Os fiscais do CREA-RJ verificaram que a empresa não possui registro no conselho para a prática de atividades de engenharia, nem conta com um responsável técnico habilitado, conforme comunicado oficial.
O serralheiro Gabriel de Jesus Firmino, de 28 anos, teve suas pernas esmagadas por um sistema de elevação enquanto trabalhava na construção do palco, no domingo à tarde (26).

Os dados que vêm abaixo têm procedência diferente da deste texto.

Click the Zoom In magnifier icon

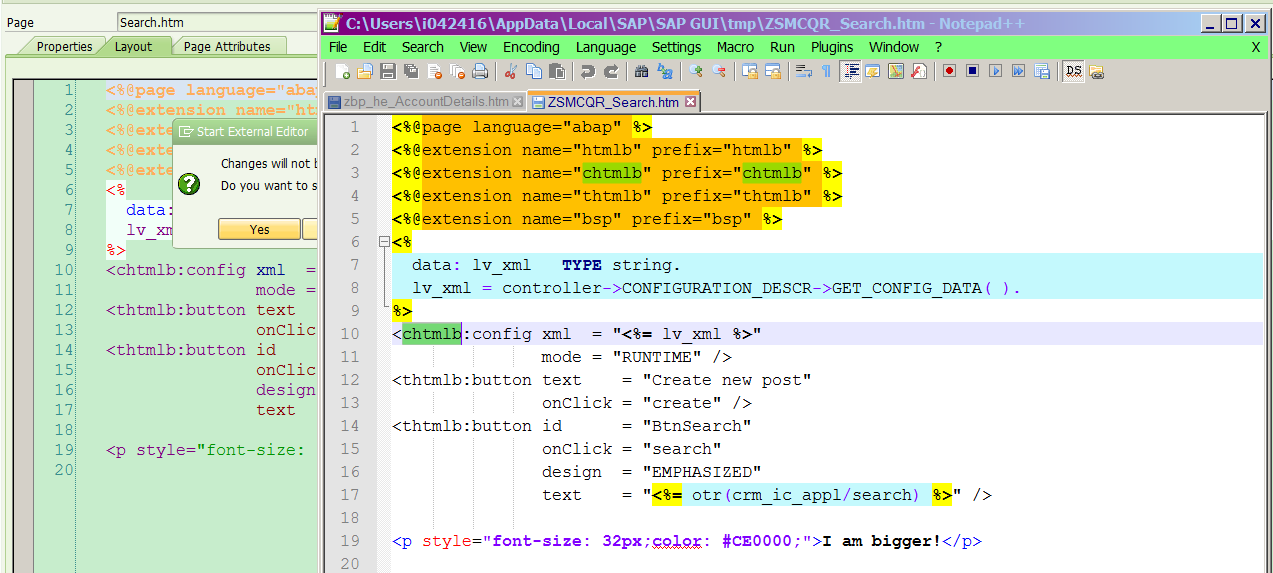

Antes da chegada do Corpo de Bombeiros, outros funcionários conseguiram retirá-lo do equipamento.
Gabriel foi levado ao Hospital Municipal Miguel Couto, no Leblon, mas infelizmente não sobreviveu aos ferimentos.
O Crea-RJ acompanhava a montagem do palco desde 7 de abril e retornou ao local nesta segunda para colher mais informações sobre o incidente fatal.

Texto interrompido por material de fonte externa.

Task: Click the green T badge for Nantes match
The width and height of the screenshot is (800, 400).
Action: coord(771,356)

O conselho solicitou à empresa Bônus Track, organizadora do evento, que envie a lista de empresas e profissionais responsáveis pelos serviços técnicos de instalação e manutenção relacionados ao show, além de contratos e notas fiscais. O prazo para essa prestação de informações é de quatro dias a partir desta segunda-feira.
A Agência Brasil tentou contato com a MG Coutinho Serviços Cenográficos, sem sucesso até o fechamento desta matéria. A Bônus Track, em nota enviada à TV Brasil, lamentou o falecimento do trabalhador e declarou estar oferecendo suporte à família da vítima.
Investigação
O delegado da Polícia Civil Ângelo Lages, responsável pela investigação na Delegacia de Copacabana, afirmou que trabalha com as possibilidades de enquadramento do caso como homicídio culposo ou acidente.
“Analisaremos ambas as hipóteses, focando nos exames do equipamento”, declarou o delegado.
Ângelo acrescentou que a apuração vai determinar se houve negligência, imprudência ou descuido na operação.
“Inicialmente, foi apurado que Gabriel estava soldando uma peça quando instruiu outro operador a acionar o elevador, resultando no esmagamento entre os equipamentos.”
A perícia técnica da Polícia Civil voltou ao local na segunda-feira (27). O delegado acredita que a investigação seja concluída em cerca de um mês, prazo estimado também para a entrega do laudo pericial.